__WHAT THIS TASK INVOLVES__: For this listing, reproduce the line with "The image size", the line with "You are a computer-use", and the lines between, exactly as they stand. Leave out pictures and all other lines.

[THE DATA Boundary: Start]

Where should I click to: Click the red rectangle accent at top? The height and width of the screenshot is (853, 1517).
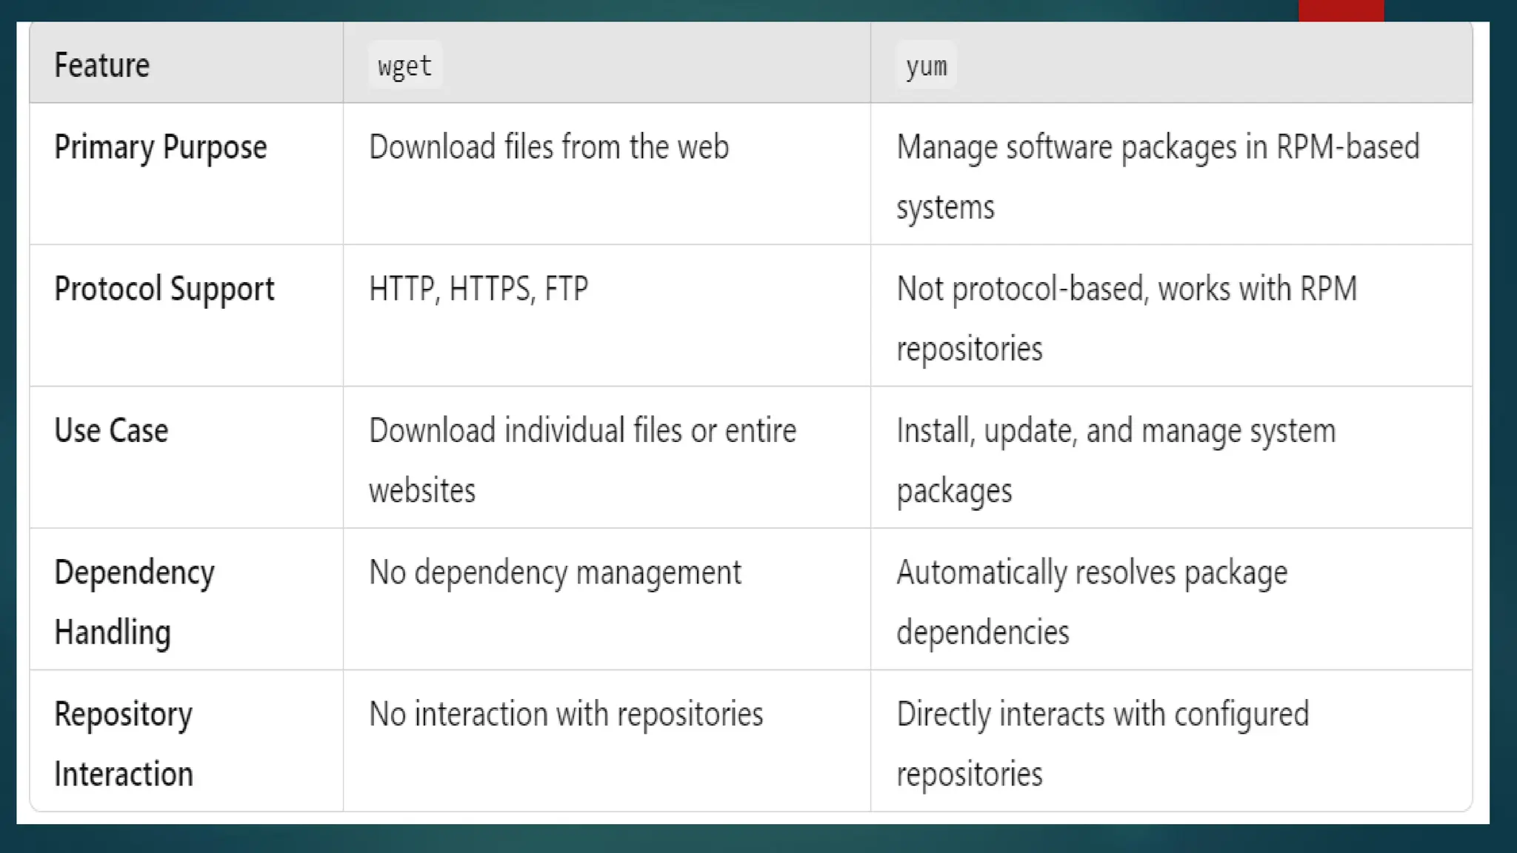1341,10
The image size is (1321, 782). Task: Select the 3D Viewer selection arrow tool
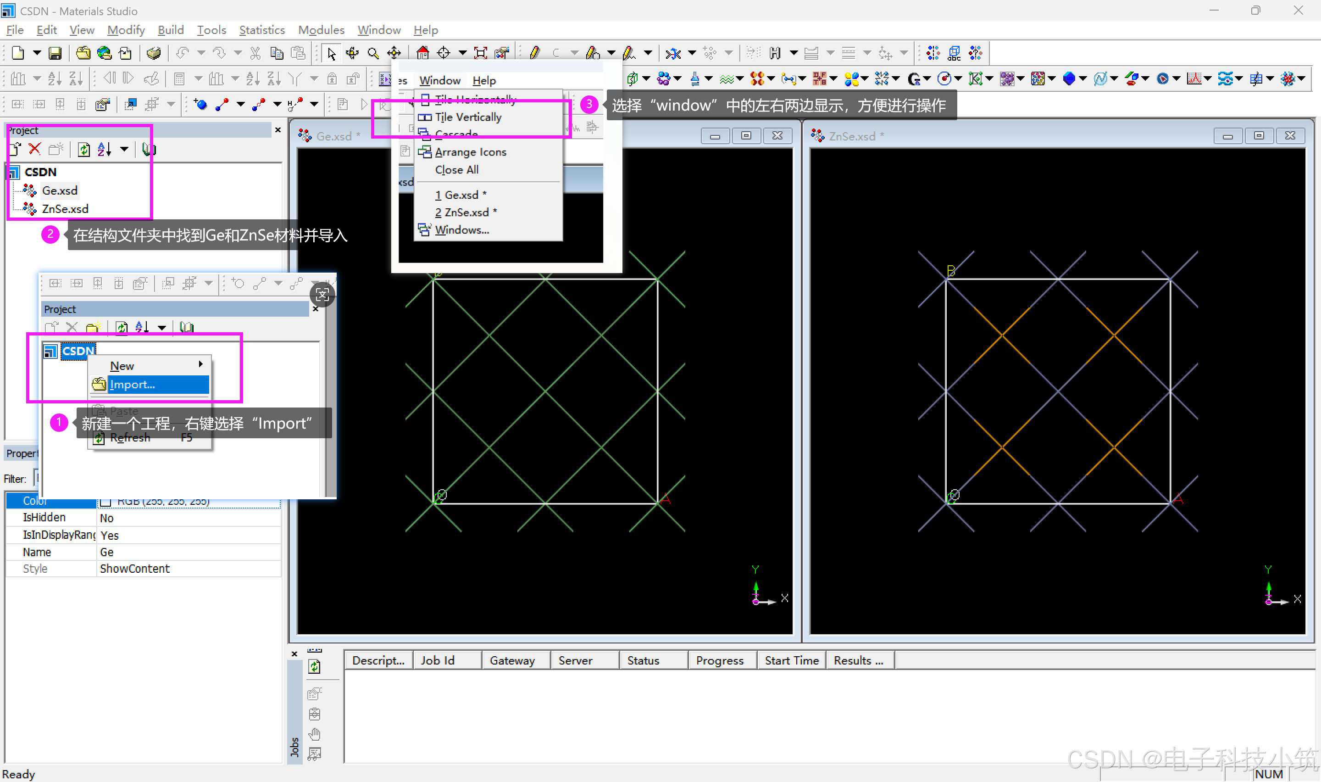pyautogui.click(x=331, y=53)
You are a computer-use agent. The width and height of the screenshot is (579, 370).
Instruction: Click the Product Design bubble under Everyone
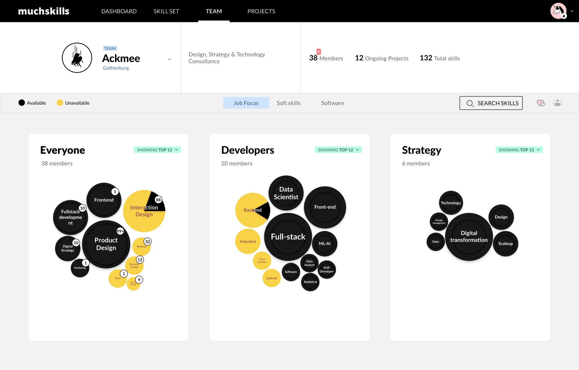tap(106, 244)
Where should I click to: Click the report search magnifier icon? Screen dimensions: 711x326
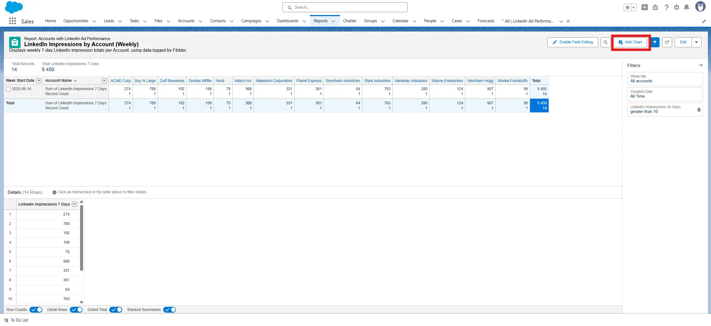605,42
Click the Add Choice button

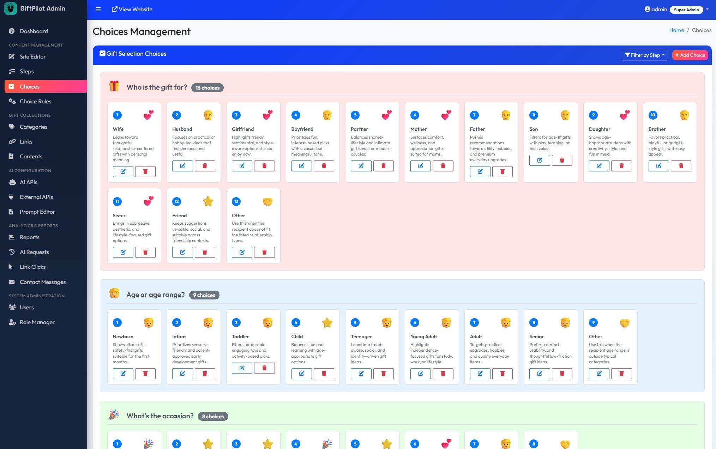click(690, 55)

[THE DATA Boundary: End]
[THE DATA Boundary: Start]

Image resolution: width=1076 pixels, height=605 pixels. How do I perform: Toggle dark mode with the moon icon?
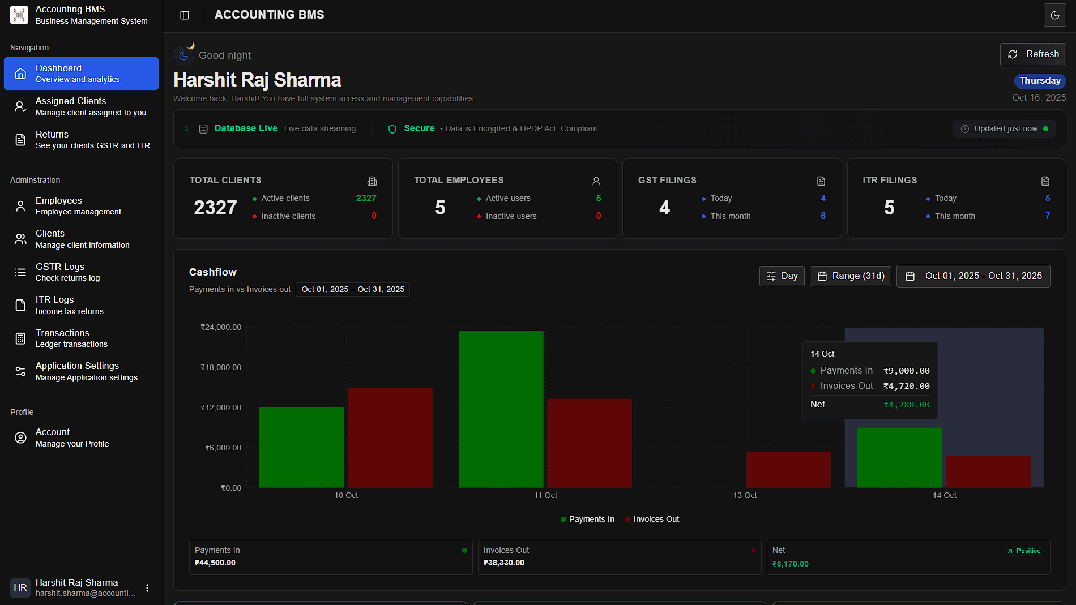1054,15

[THE DATA Boundary: End]

__EXERCISE OUTPUT__:
The image size is (1321, 782). Task: Select the 3D Viewer selection arrow tool
pyautogui.click(x=331, y=53)
You are a computer-use agent. The width and height of the screenshot is (579, 370).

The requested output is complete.